**Work item:**
Pictures are not part of the copy. Set down exactly the lines from the one containing "Where should I" through the last line of the material below.

**Records for processing:**

_ _ _ _

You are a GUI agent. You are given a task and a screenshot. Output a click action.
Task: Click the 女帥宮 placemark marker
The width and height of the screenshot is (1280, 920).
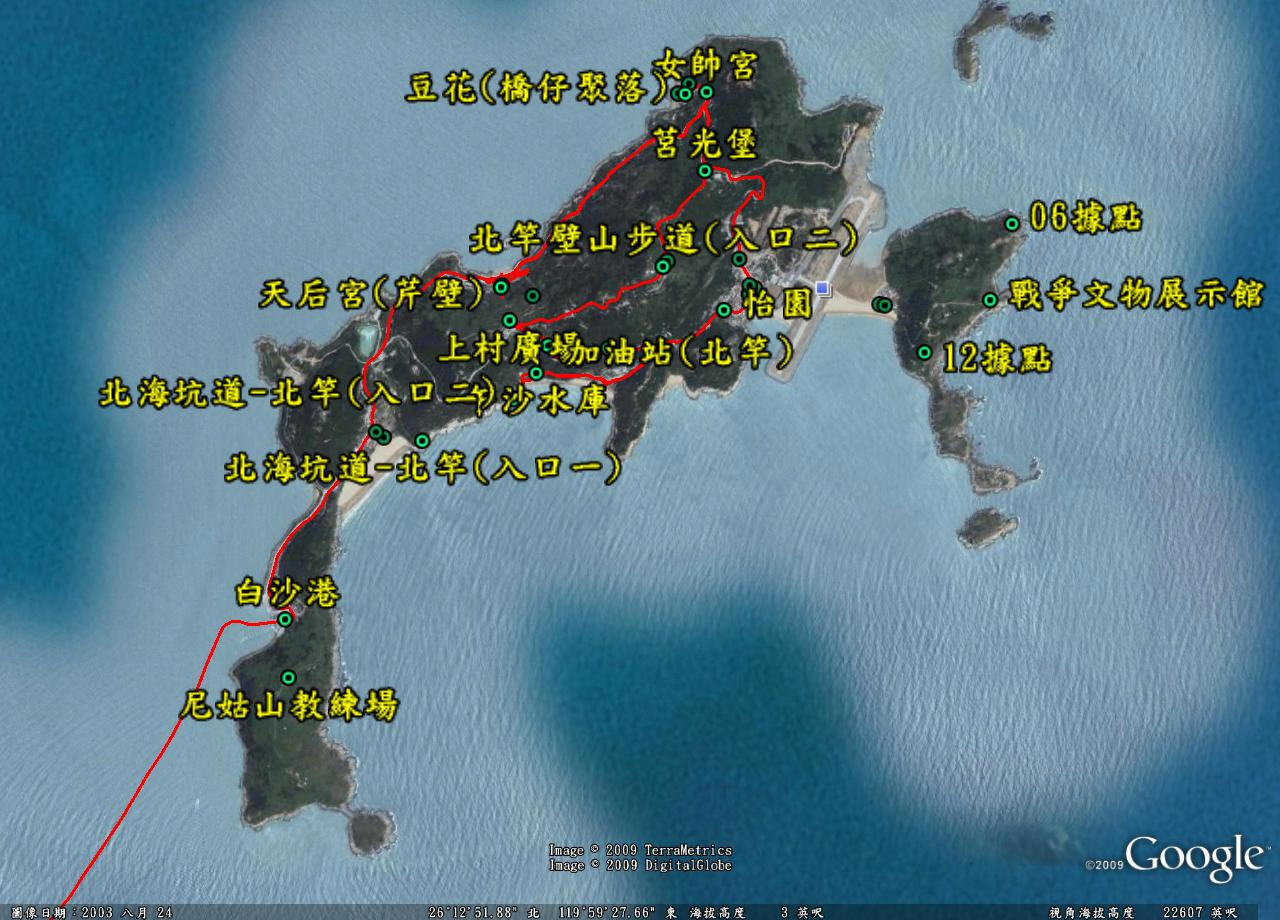(x=706, y=92)
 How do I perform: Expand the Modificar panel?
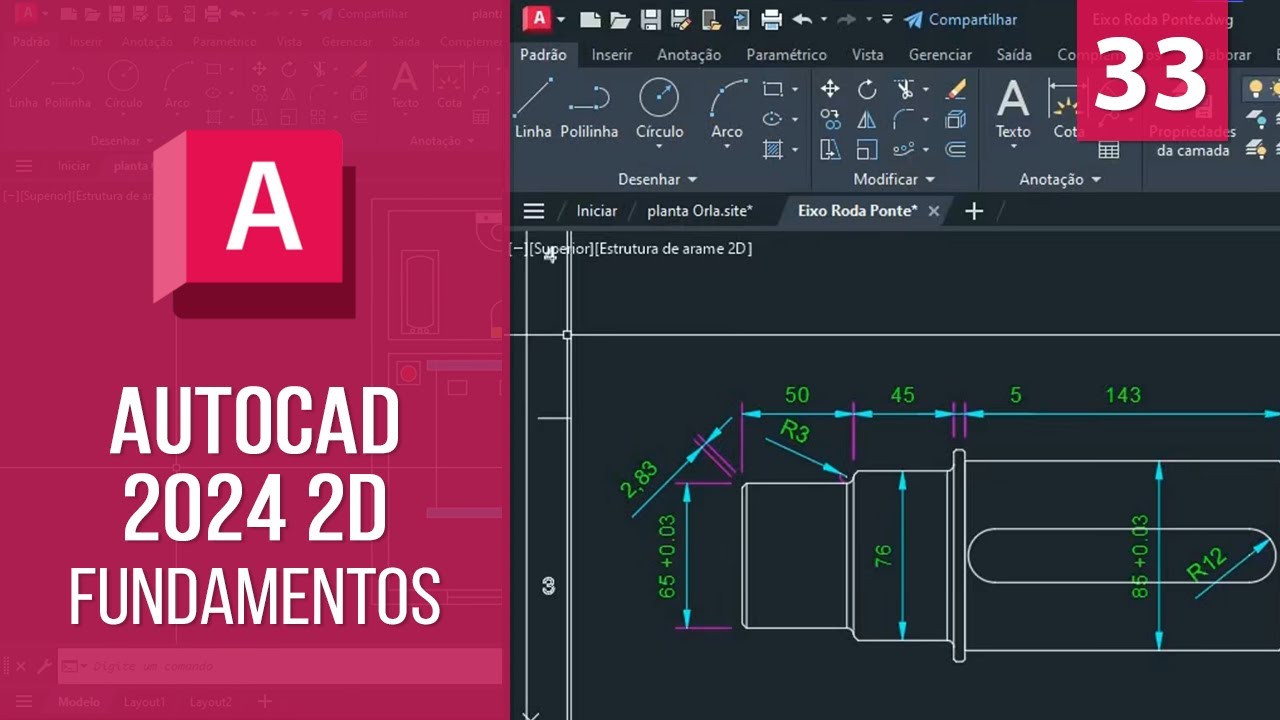pyautogui.click(x=894, y=179)
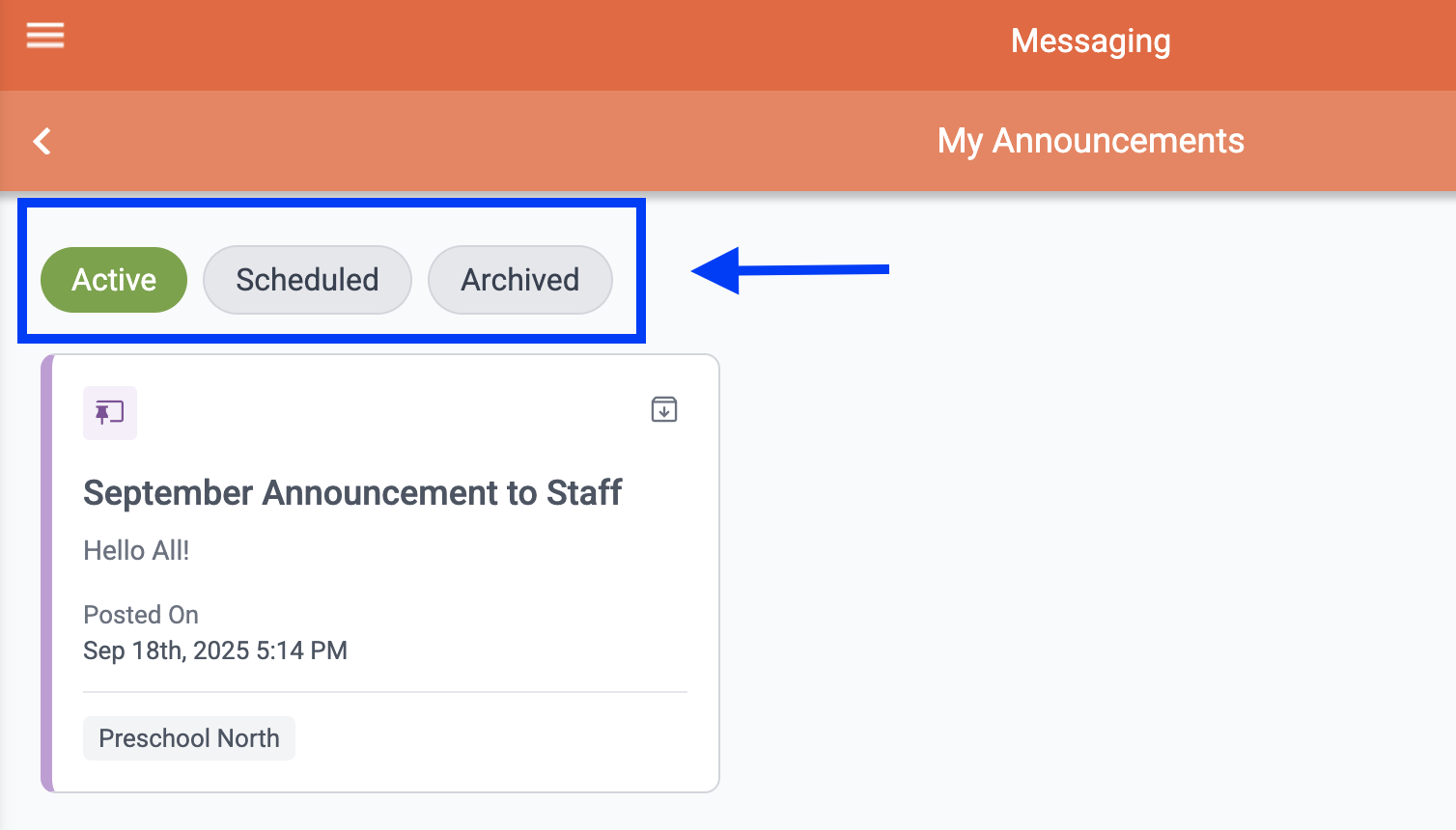Go back using the left chevron

point(42,142)
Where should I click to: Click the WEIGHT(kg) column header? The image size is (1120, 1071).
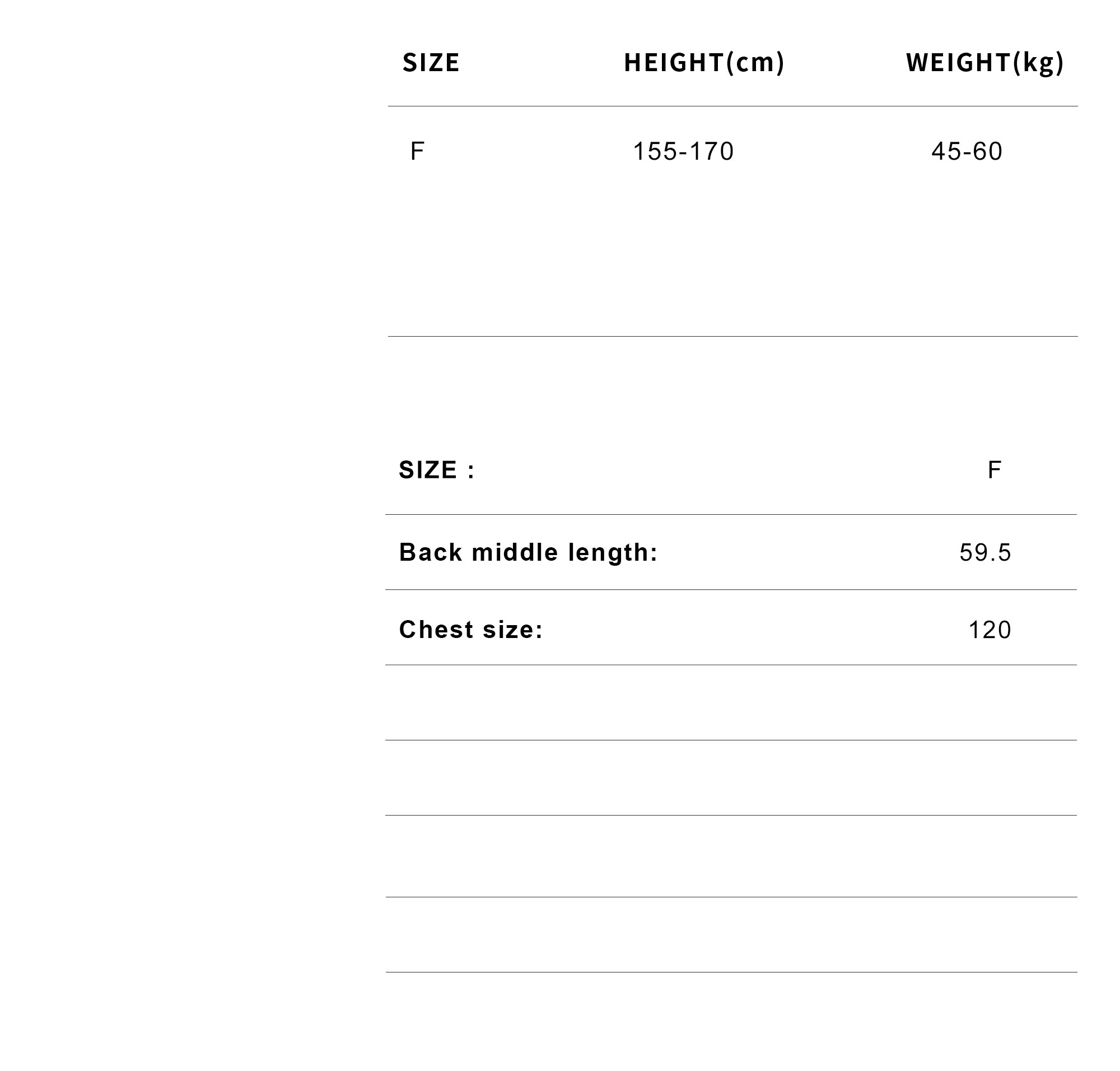coord(984,63)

_ _ _ _

**The answer:**
Where should I click to: Click the WEIGHT(kg) column header? The image size is (1120, 1071).
coord(984,63)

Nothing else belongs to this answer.